(Saved entries)
____________

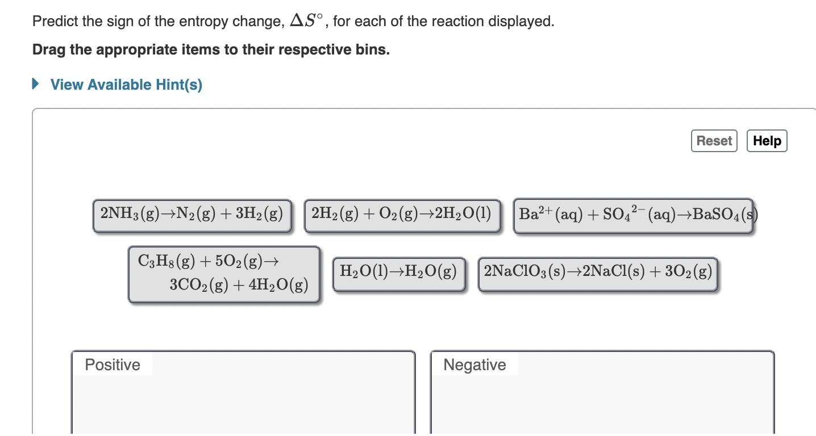Click the Negative bin
Screen dimensions: 816x436
tap(602, 397)
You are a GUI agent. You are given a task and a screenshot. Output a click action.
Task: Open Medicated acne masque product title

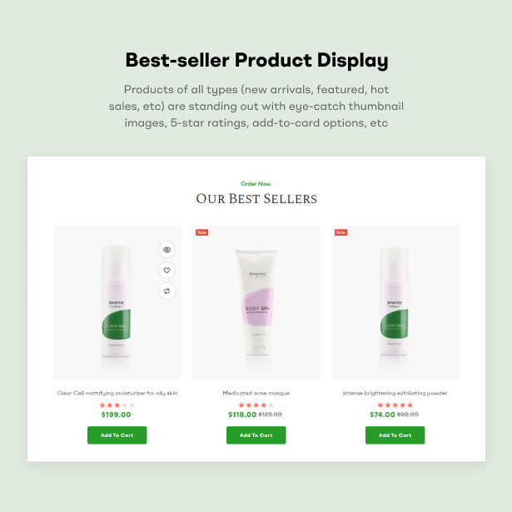[x=256, y=393]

____________

### Task prompt
Write out the lines beginning at the line with "You are a GUI" and ending at the last line of the entries. Include no pictures.

### Output for this exercise
You are a GUI agent. You are given a task and a screenshot. Output a click action.
Task: Open Medicated acne masque product title

[x=256, y=393]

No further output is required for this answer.